Records drawn from a dataset:

________

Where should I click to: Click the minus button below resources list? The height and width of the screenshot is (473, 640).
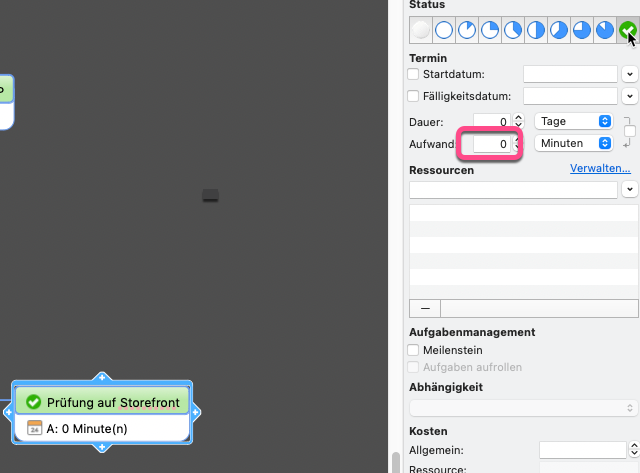tap(425, 308)
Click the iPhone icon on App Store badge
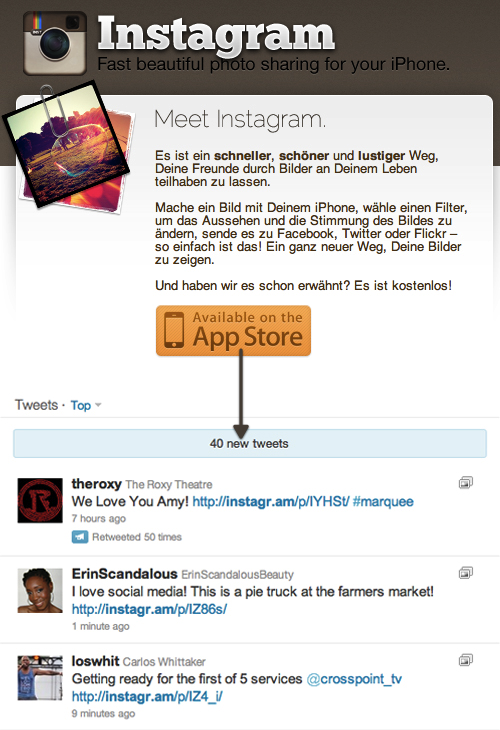 [174, 330]
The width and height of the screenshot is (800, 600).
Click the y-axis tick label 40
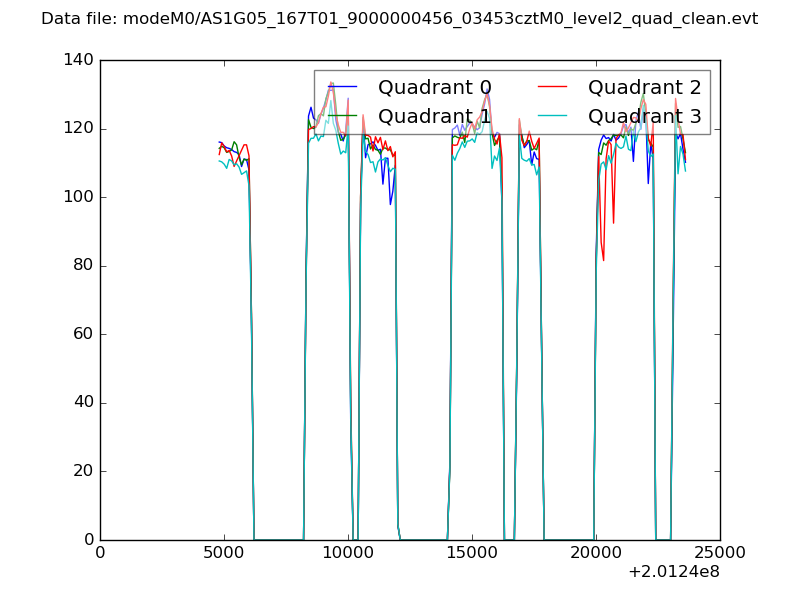pyautogui.click(x=87, y=403)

________

WHAT TO DO
Print out the records in full and exactly, dropping every picture.

RESULT FOR THIS TASK
Where should I click to: Click the minus button below resources list? The height and width of the screenshot is (473, 640).
tap(425, 308)
Click the iPhone icon on App Store badge
 [174, 330]
The width and height of the screenshot is (800, 600).
Click the y-axis tick label 40
pyautogui.click(x=87, y=403)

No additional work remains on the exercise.